If we for a second consider that you insist of this view, that knowledge of the natural physical world (physics), is best accomplished by "finding" the axioms/postulates, from which everything else should supposedly follow by deduction, then you are decomposed the problem into a two parts.
And clearly the difficult part here is finding the right axioms or "fundamental principles" from which all else follows from deduction.
This traditionally leads us into a version of the philosophical problem of induction - howto soundly infer the future from that past. Hume's critics is that such deductive inferences is impossible, and while it might not be possible to prove, I agree with his inductive skeptisism.
Karl Popper who one might see as one of the founders of the modern falsification/hypothesis generation style of the scientific method tried to solve by bypassing the induction, and instead come up with the idea of putting hypothesis to tests, where one risks falsfying a theory by deduction. However Popper doesn't solve the whole problem deductively.
One question is the logic of hypothesis generation, in case the previous hypothesis was falsified. Clearly this is hardly a deductive process.
So my own interesting in physics lies at the level of the scientific method.
If you insist on thinking of it like axioms + deductions, then the real problem is how to soundly induce the axioms from experience - this is the scientific problem.
One you have an axiom or hypothesis on the table, for testing, it's easy. The interesting part is what I would like to call "resolving an inconsistency". This is where I possibly
associate to godel. I personally think this becomes more of an issues in the quest for quantum gravity.
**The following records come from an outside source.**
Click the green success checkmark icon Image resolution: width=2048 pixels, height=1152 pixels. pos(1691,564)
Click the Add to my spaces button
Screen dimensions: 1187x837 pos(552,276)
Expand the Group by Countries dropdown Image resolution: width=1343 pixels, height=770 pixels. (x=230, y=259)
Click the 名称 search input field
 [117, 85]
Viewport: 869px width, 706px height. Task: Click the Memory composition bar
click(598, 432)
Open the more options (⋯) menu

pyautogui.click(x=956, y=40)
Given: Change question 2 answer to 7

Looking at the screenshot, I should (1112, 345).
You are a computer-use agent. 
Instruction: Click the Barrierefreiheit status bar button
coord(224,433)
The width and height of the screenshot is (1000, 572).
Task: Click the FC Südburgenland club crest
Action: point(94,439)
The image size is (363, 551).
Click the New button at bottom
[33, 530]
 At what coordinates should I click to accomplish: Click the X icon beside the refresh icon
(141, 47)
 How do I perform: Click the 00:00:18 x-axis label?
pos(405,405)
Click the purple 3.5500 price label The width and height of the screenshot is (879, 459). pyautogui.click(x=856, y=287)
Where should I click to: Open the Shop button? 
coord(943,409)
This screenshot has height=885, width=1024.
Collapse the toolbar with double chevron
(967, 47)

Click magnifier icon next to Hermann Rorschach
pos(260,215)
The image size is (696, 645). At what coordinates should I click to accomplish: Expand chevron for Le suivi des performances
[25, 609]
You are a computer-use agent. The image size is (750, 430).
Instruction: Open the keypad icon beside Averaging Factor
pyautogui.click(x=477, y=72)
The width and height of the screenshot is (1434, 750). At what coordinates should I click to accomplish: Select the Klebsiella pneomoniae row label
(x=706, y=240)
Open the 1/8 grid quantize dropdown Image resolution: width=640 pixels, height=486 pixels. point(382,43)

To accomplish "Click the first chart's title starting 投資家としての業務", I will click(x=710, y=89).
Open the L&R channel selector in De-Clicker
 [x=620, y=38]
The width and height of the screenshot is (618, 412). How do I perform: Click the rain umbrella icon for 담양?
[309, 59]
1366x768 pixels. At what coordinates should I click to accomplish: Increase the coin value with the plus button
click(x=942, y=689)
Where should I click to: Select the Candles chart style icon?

I think the basic problem of natural sciences, is howto "infer" from experience and observations the laws of nature, and indirectly infere the future from the past.
So howto do that?
Clearly many questions appear here. And whatever inductive scheme we come up with, how do we konw this can be trusted? IMO we don't. But here is IMO, where three concepts come in, the logic of guessing, the logic of correction, the logic of evolution.
This is my very personal view of things, somewhat in line with many others who think inductive reasoning rather than deduction is the right way to go in physics. And IMO, there is a possible different solution to the problem of induction, that I think might give rise to a "new logic", it would turn the sometimes claim circular argument of induction, into a evolutionary argument. (Ie. the circle is a spiral).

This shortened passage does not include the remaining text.